> [Written exercise]: Can you extract every line from the items below that contains the word "what"?

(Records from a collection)
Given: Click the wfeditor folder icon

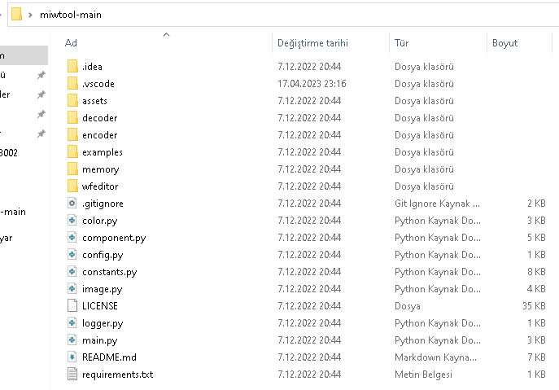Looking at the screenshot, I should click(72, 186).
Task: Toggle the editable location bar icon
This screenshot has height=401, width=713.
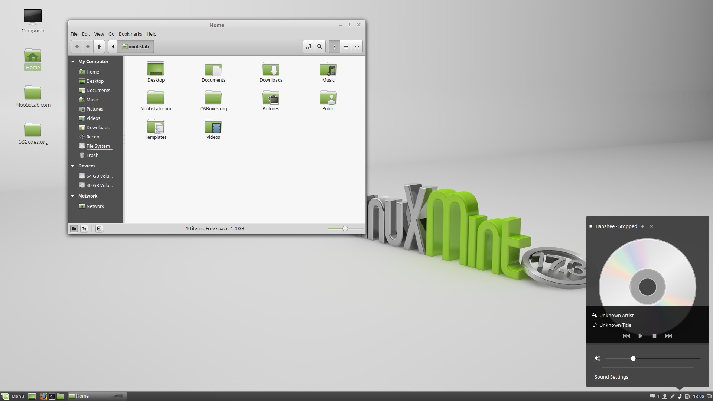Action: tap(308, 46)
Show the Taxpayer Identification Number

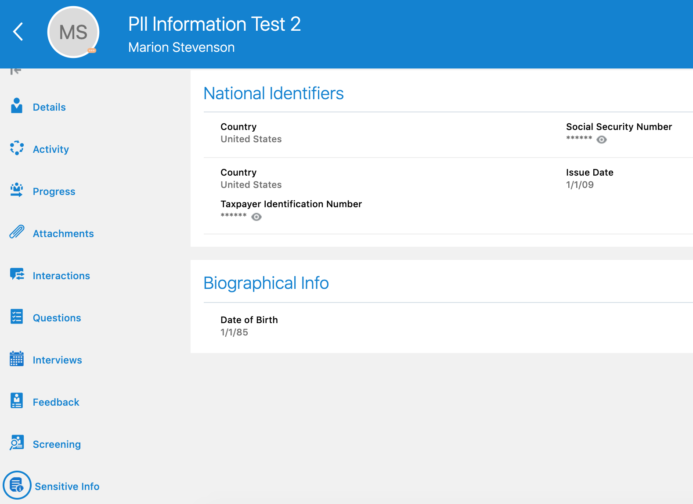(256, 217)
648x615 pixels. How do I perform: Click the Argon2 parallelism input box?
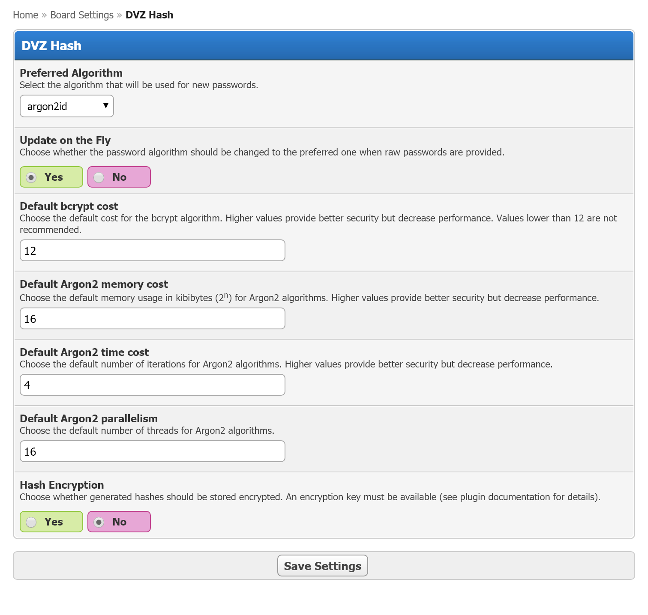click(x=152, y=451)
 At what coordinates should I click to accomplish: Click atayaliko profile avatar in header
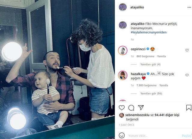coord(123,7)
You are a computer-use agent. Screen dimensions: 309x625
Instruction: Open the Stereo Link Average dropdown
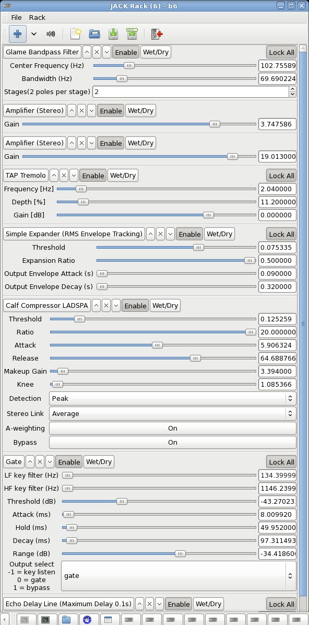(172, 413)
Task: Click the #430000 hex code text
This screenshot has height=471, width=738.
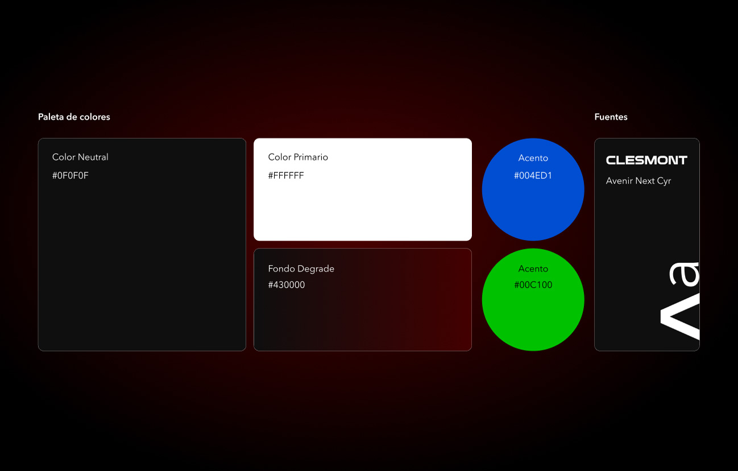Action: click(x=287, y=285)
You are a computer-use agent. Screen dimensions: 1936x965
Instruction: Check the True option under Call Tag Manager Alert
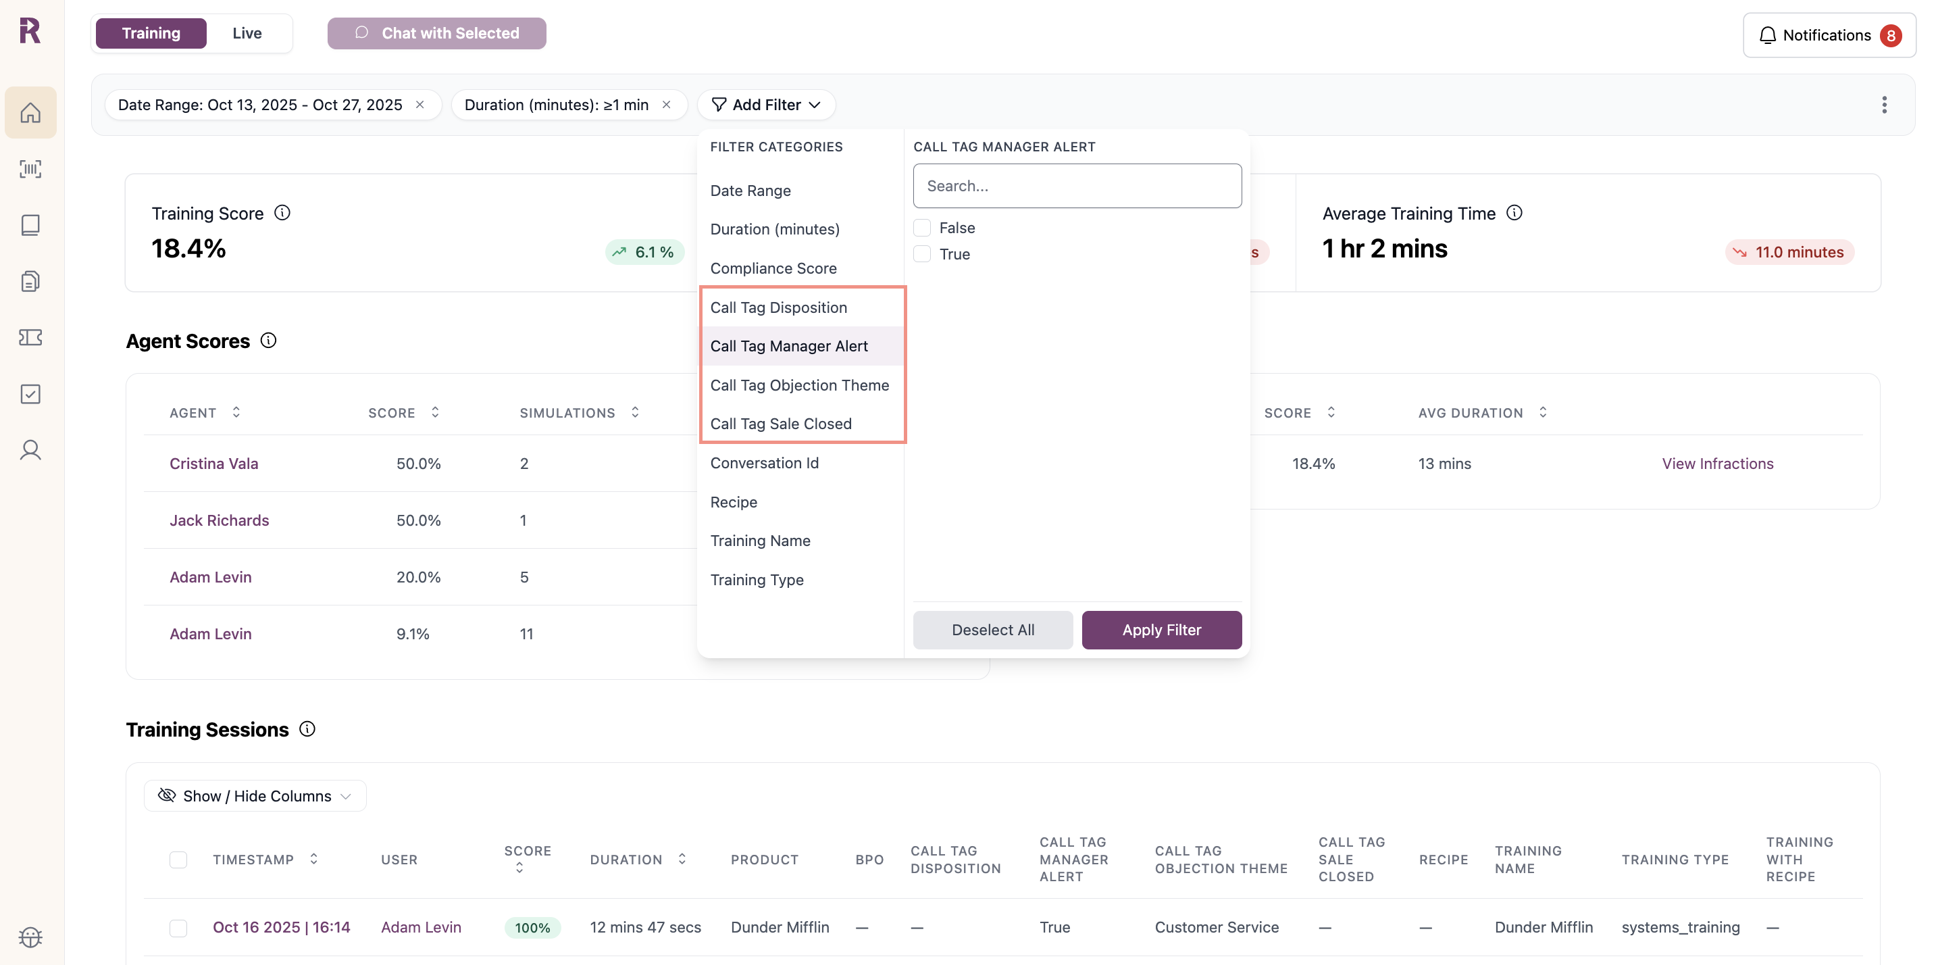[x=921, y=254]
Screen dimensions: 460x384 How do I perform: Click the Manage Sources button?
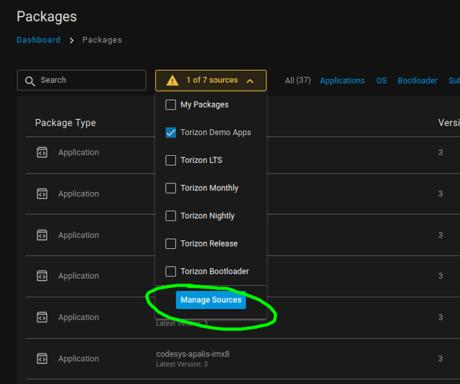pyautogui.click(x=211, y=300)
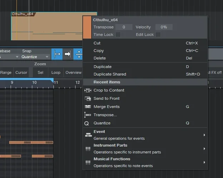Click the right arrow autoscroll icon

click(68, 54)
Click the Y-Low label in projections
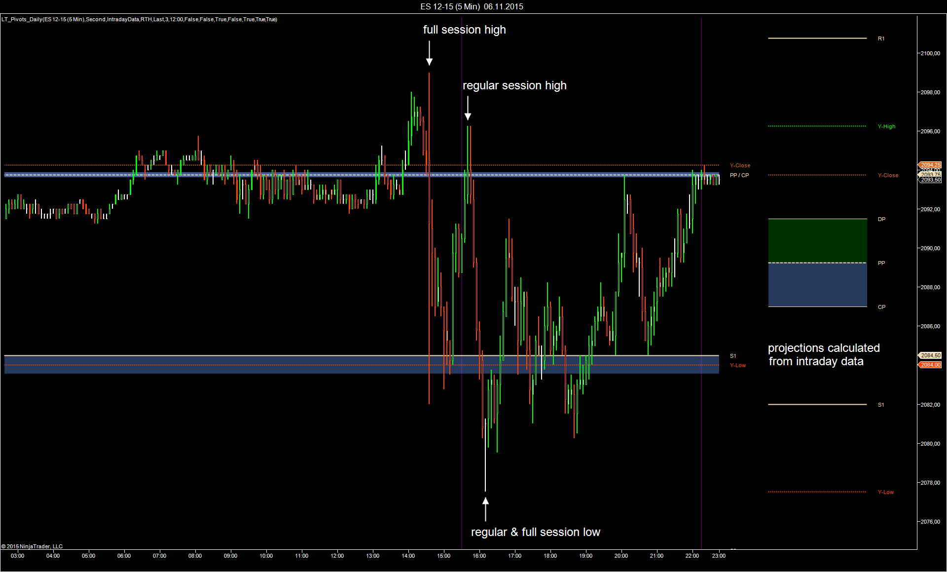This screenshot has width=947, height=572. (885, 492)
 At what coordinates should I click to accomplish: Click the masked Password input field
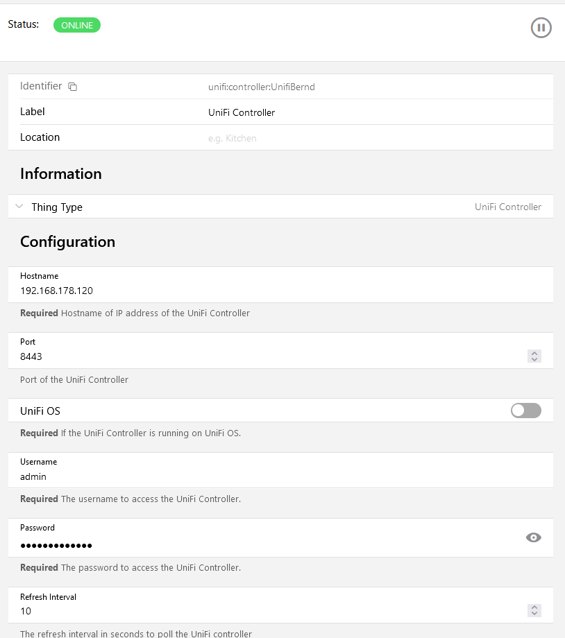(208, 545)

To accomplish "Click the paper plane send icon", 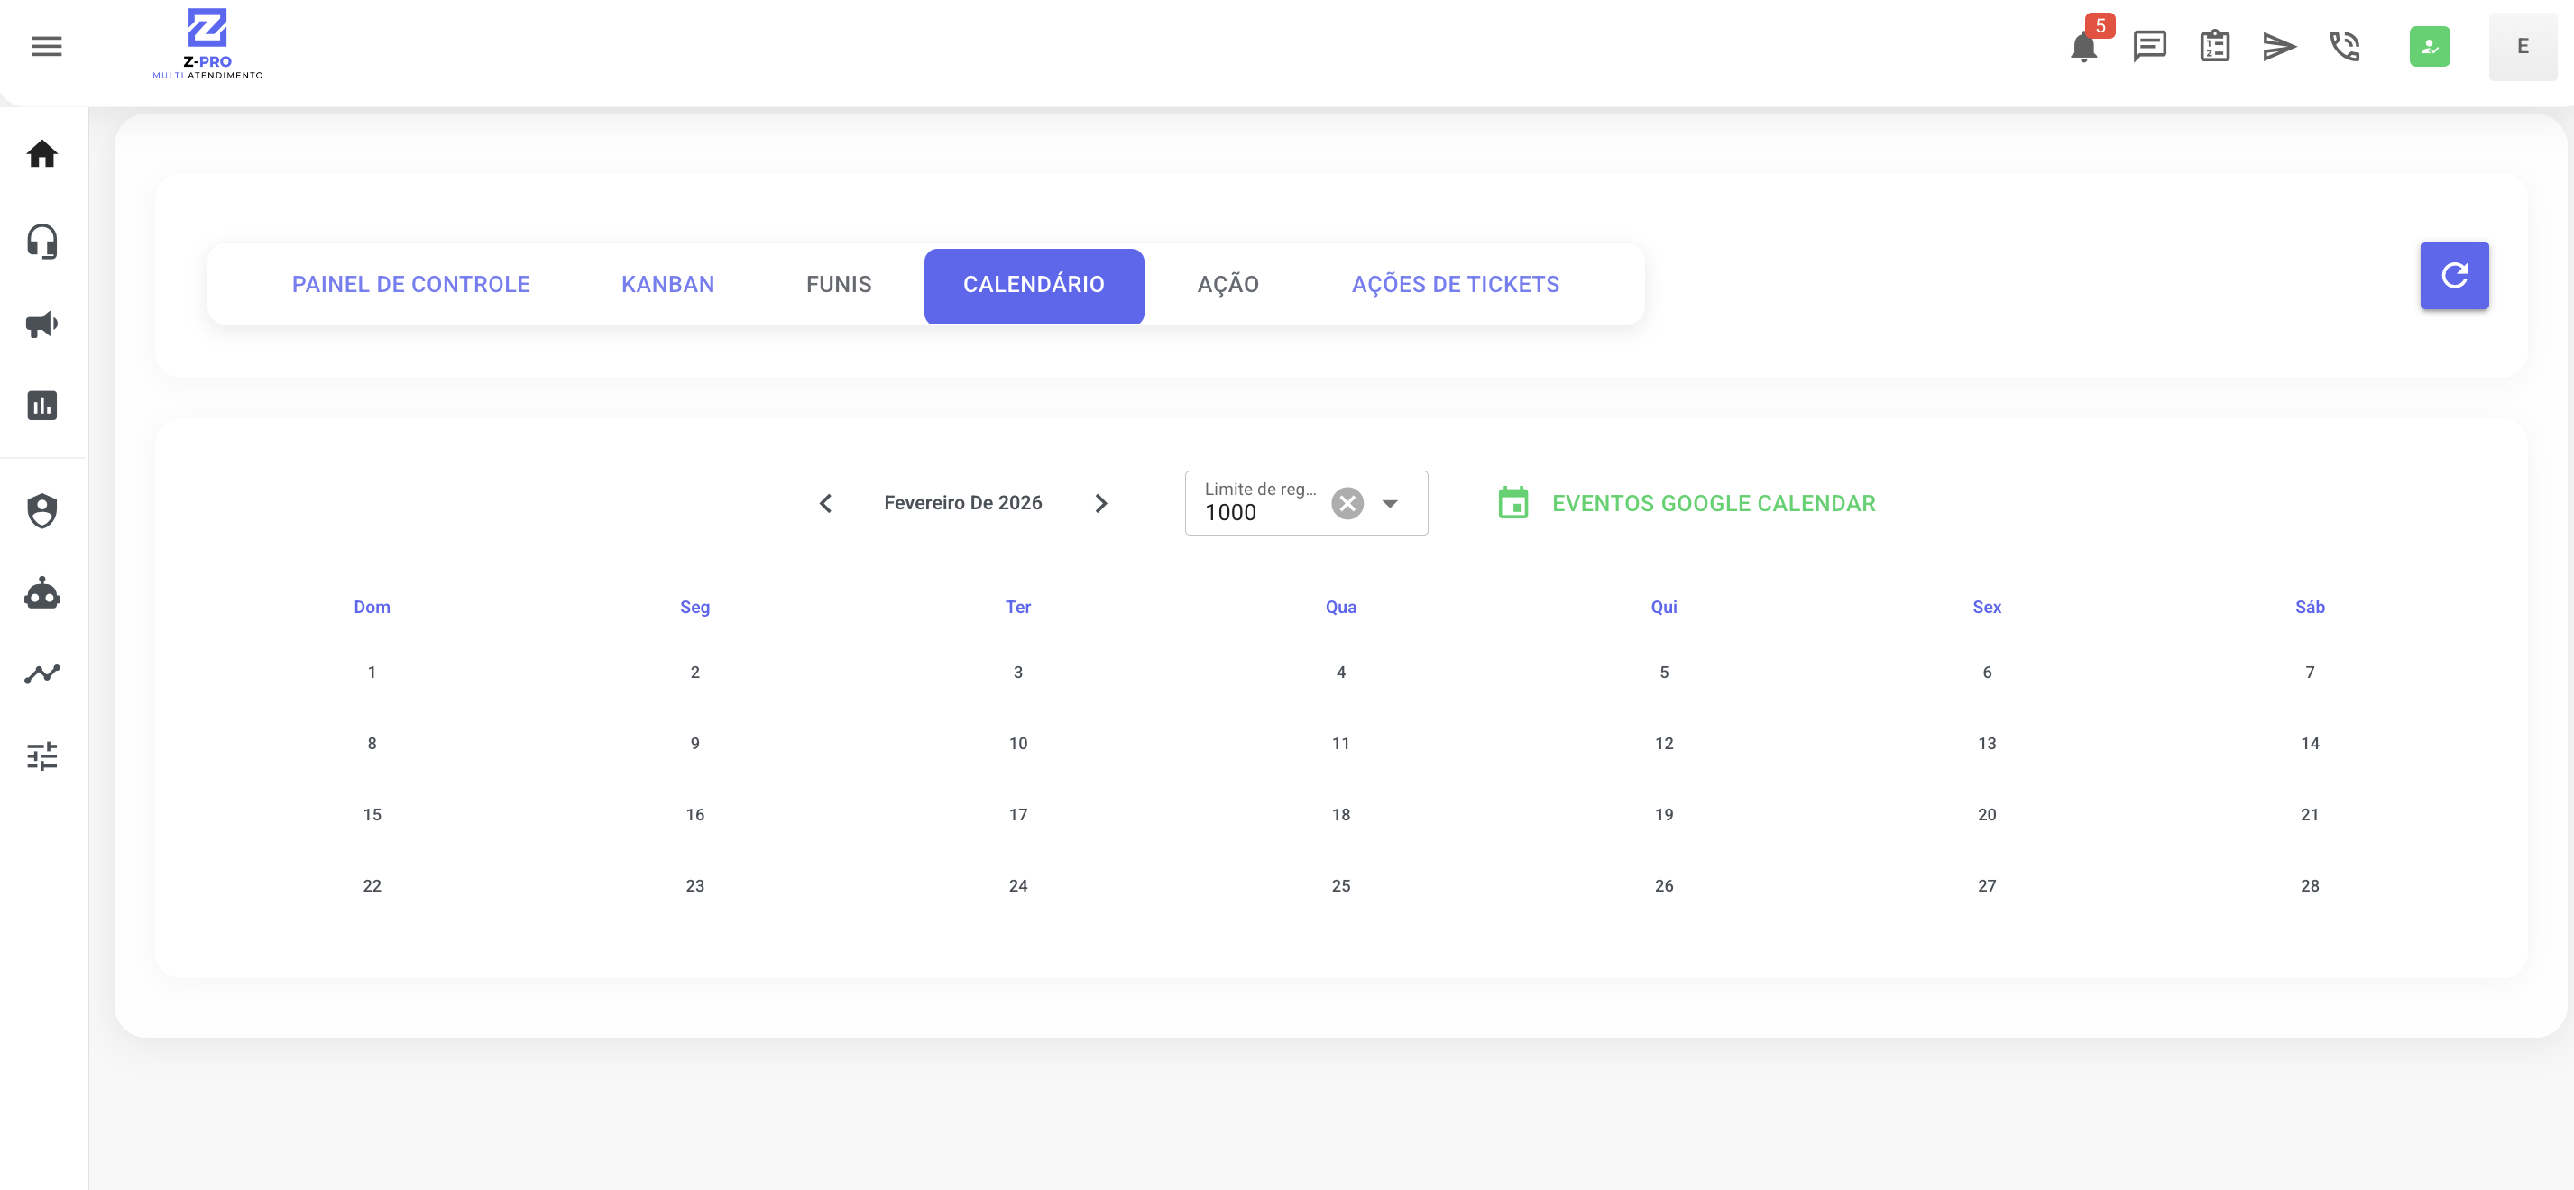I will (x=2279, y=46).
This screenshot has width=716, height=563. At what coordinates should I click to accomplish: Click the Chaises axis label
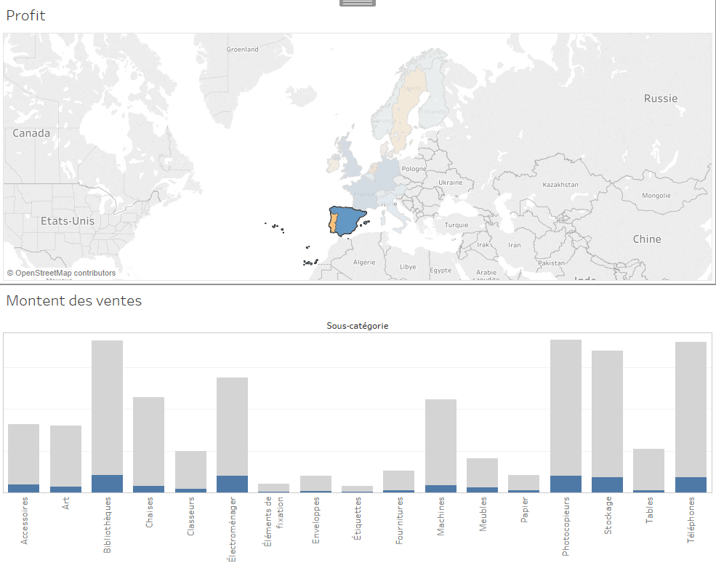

> [Result below]:
 At what coordinates should I click to accomplish: Click atayaliko profile avatar in header
 At what coordinates should I click to accomplish: Click the masked Password input field
This screenshot has width=716, height=563. At what coordinates should I click to accomplish: Click the Chaises axis label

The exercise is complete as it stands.